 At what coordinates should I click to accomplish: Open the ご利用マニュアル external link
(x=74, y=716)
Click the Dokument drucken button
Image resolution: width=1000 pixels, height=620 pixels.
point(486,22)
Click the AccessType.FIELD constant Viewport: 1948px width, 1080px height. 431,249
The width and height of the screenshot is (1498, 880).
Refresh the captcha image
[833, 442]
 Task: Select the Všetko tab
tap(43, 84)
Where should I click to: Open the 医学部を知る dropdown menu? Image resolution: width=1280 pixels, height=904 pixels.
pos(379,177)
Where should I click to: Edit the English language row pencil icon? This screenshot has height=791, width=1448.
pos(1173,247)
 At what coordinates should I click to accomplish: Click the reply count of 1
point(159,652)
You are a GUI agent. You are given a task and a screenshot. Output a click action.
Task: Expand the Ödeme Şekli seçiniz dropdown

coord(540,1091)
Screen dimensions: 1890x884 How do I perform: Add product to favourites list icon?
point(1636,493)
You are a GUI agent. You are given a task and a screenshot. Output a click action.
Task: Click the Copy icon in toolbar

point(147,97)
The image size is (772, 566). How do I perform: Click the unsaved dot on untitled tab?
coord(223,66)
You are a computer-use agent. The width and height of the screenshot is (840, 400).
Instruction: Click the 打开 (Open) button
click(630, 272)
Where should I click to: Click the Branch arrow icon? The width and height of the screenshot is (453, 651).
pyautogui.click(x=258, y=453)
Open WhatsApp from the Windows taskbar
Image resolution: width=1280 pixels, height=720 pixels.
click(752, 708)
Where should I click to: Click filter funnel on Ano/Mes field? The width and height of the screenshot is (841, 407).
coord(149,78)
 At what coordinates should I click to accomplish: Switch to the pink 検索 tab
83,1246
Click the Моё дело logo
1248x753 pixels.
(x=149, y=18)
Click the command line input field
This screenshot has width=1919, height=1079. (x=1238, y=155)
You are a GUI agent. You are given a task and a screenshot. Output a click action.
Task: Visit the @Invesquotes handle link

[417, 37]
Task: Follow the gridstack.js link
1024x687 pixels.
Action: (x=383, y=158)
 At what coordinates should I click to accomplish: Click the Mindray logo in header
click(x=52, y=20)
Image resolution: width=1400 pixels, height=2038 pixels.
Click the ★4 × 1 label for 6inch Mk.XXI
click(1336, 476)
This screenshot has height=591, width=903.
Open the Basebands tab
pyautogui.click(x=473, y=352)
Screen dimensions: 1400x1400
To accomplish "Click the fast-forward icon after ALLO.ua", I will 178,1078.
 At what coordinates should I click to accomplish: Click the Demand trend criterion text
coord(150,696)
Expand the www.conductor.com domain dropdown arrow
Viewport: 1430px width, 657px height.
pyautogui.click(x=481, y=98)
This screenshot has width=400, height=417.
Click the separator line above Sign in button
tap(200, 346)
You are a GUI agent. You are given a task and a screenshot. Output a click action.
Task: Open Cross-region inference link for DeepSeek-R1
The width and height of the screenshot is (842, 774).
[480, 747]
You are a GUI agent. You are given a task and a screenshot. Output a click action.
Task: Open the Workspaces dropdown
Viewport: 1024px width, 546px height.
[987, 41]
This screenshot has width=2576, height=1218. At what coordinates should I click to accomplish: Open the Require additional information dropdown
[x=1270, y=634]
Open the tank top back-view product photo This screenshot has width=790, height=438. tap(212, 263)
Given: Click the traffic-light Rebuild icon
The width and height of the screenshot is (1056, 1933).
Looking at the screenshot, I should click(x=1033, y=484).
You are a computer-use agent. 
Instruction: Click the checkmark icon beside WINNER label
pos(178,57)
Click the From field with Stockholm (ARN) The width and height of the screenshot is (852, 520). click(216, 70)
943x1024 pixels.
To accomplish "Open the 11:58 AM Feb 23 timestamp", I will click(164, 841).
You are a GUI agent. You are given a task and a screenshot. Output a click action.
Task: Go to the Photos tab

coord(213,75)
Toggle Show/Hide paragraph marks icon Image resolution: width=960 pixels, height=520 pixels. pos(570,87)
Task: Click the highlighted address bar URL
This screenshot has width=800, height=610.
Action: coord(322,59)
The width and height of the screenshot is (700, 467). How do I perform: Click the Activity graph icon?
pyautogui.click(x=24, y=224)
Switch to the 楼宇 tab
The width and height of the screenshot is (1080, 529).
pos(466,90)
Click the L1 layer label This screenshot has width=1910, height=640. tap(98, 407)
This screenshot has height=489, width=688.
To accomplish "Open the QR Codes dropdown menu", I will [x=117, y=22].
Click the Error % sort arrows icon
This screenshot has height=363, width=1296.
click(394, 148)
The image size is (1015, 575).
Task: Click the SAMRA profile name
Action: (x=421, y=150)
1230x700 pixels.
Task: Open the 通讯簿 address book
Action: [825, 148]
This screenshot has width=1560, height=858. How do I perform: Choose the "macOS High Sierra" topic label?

——

*Problem:*
Set down each record again, exactly as written.

*Problem solution:*
 At what coordinates should I click to accomplish: Open the ご利用マニュアル external link
(x=74, y=716)
Click the Dokument drucken button
Image resolution: width=1000 pixels, height=620 pixels.
point(486,22)
Click the AccessType.FIELD constant Viewport: 1948px width, 1080px height. 431,249
The width and height of the screenshot is (1498, 880).
Refresh the captcha image
[833, 442]
 Task: Select the Všetko tab
tap(43, 84)
Where should I click to: Open the 医学部を知る dropdown menu? Image resolution: width=1280 pixels, height=904 pixels.
pos(379,177)
Where should I click to: Edit the English language row pencil icon? This screenshot has height=791, width=1448.
pos(1173,247)
 At what coordinates should I click to accomplish: Click the reply count of 1
point(159,652)
You are a GUI agent. You are given a task and a screenshot. Output a click action.
Task: Expand the Ödeme Şekli seçiniz dropdown

coord(540,1091)
Screen dimensions: 1890x884 How do I perform: Add product to favourites list icon?
point(1636,493)
You are a GUI agent. You are given a task and a screenshot. Output a click action.
Task: Click the Copy icon in toolbar

point(147,97)
The image size is (772, 566). How do I perform: Click the unsaved dot on untitled tab?
coord(223,66)
You are a computer-use agent. The width and height of the screenshot is (840, 400).
Instruction: Click the 打开 (Open) button
click(630, 272)
Where should I click to: Click the Branch arrow icon? The width and height of the screenshot is (453, 651).
pyautogui.click(x=258, y=453)
Open WhatsApp from the Windows taskbar
Image resolution: width=1280 pixels, height=720 pixels.
click(752, 708)
Where should I click to: Click filter funnel on Ano/Mes field? The width and height of the screenshot is (841, 407).
coord(149,78)
 At what coordinates should I click to accomplish: Switch to the pink 検索 tab
83,1246
Click the Моё дело logo
1248x753 pixels.
(x=149, y=18)
Click the command line input field
This screenshot has width=1919, height=1079. (x=1238, y=155)
You are a GUI agent. You are given a task and a screenshot. Output a click action.
Task: Visit the @Invesquotes handle link

[417, 37]
Task: Follow the gridstack.js link
1024x687 pixels.
Action: (x=383, y=158)
 At what coordinates should I click to accomplish: Click the Mindray logo in header
click(x=52, y=20)
Image resolution: width=1400 pixels, height=2038 pixels.
Click the ★4 × 1 label for 6inch Mk.XXI
click(1336, 476)
This screenshot has height=591, width=903.
Open the Basebands tab
pyautogui.click(x=473, y=352)
Screen dimensions: 1400x1400
To accomplish "Click the fast-forward icon after ALLO.ua", I will 178,1078.
 At what coordinates should I click to accomplish: Click the Demand trend criterion text
coord(150,696)
Expand the www.conductor.com domain dropdown arrow
Viewport: 1430px width, 657px height.
pyautogui.click(x=481, y=98)
This screenshot has width=400, height=417.
Click the separator line above Sign in button
tap(200, 346)
You are a GUI agent. You are given a task and a screenshot. Output a click action.
Task: Open Cross-region inference link for DeepSeek-R1
The width and height of the screenshot is (842, 774).
[480, 747]
You are a GUI agent. You are given a task and a screenshot. Output a click action.
Task: Open the Workspaces dropdown
Viewport: 1024px width, 546px height.
[987, 41]
This screenshot has width=2576, height=1218. At what coordinates should I click to accomplish: Open the Require additional information dropdown
[x=1270, y=634]
Open the tank top back-view product photo This screenshot has width=790, height=438. tap(212, 263)
Given: Click the traffic-light Rebuild icon
The width and height of the screenshot is (1056, 1933).
Looking at the screenshot, I should click(x=1033, y=484).
You are a computer-use agent. 
Instruction: Click the checkmark icon beside WINNER label
pos(178,57)
Click the From field with Stockholm (ARN) The width and height of the screenshot is (852, 520). click(216, 70)
943x1024 pixels.
To accomplish "Open the 11:58 AM Feb 23 timestamp", I will click(164, 841).
You are a GUI agent. You are given a task and a screenshot. Output a click action.
Task: Go to the Photos tab

coord(213,75)
Toggle Show/Hide paragraph marks icon Image resolution: width=960 pixels, height=520 pixels. pos(570,87)
Task: Click the highlighted address bar URL
This screenshot has width=800, height=610.
Action: coord(322,59)
The width and height of the screenshot is (700, 467). How do I perform: Click the Activity graph icon?
pyautogui.click(x=24, y=224)
Switch to the 楼宇 tab
The width and height of the screenshot is (1080, 529).
pos(466,90)
Click the L1 layer label This screenshot has width=1910, height=640. tap(98, 407)
This screenshot has height=489, width=688.
To accomplish "Open the QR Codes dropdown menu", I will [x=117, y=22].
Click the Error % sort arrows icon
This screenshot has height=363, width=1296.
click(394, 148)
The image size is (1015, 575).
Task: Click the SAMRA profile name
Action: (x=421, y=150)
1230x700 pixels.
Task: Open the 通讯簿 address book
Action: [825, 148]
This screenshot has width=1560, height=858. How do I perform: Choose the "macOS High Sierra" topic label?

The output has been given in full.